Masking still an option for students
Published 8:00 am Friday, February 11, 2022
On Friday, Feb. 4, a Northern Virginia judge granted seven Virginia school districts a restraining order against Gov. Glenn Youngkin’s order on banned mask mandates. However, Charlotte County Public Schools (CCPS) continue to give options.
“I would approximate that 75% of our students have continued to wear masks in school despite the availability of an opt-out.” Said CCPS Superintendent Robbie Mason.
One of his first orders as newly elected Gov., Youngkin lifted the statewide COVID-19 mask mandate in K-12 schools.
The governor’s order states that parents with children in public schools “may elect for their children not to be subject to any mask mandate in effect at the child’s school.”
Following the executive order on Saturday, Jan. 15, many school districts across the state said they would be keeping their mask requirements in place and began lawsuits against the Gov. On Friday, Jan. 21, Mason announced that the school division would follow the Gov.’s executive order and give parents the right to choose but only to a certain extent.

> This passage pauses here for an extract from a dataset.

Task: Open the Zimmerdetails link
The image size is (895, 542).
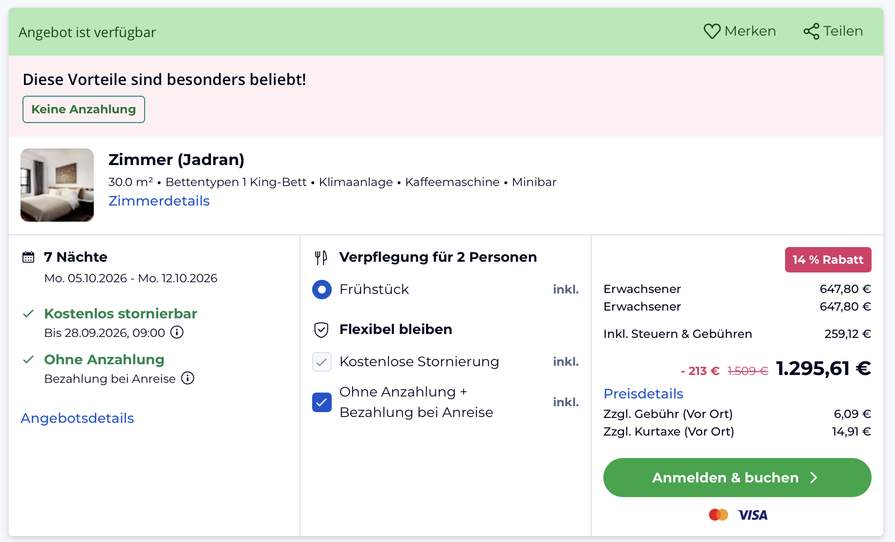Action: [159, 201]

“As we have done with other requirements from the state, and after consultation with our school board attorney, Charlotte County Public Schools will follow the executive order and allow parents to decide whether they will opt their students out of CCPS masking,” Mason said in his announcement.
Following the Judges announcement granting school boards in Alexandria, Arlington County, Fairfax County, Falls Church City, Hampton Roads, Prince William County and Richmond City a right to keep its mandate in place Mason said the opt-out policy for CCPS will remain in place unless the courts require them to strictly abide by Senate Bill 1303 or the health district detects a change in the virus that would prompt them to require indoor masking.

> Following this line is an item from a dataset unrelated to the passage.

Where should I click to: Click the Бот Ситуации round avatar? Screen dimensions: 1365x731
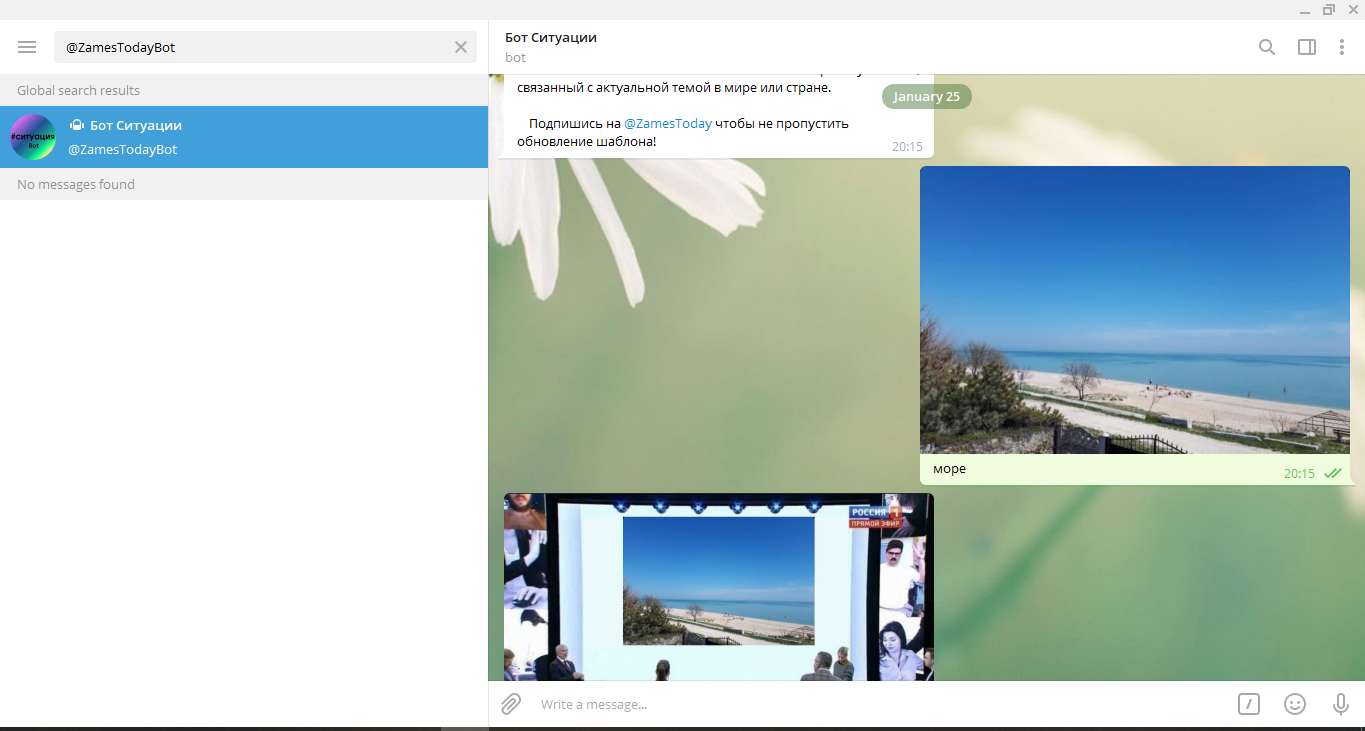33,137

Late Monday afternoon, Feb. 7, The Supreme Court of Virginia denied a petition filed by parents in Chesapeake seeking to overturn Gov. Glenn Youngkin’s executive order ending mask mandates in public schools.
In their decision, the court said in the case of mask mandates in school, a state law passed last year requiring school districts to adhere to CDC guidelines “to the maximum extent practicable” leaves school leaders with at least some discretion regarding how to act.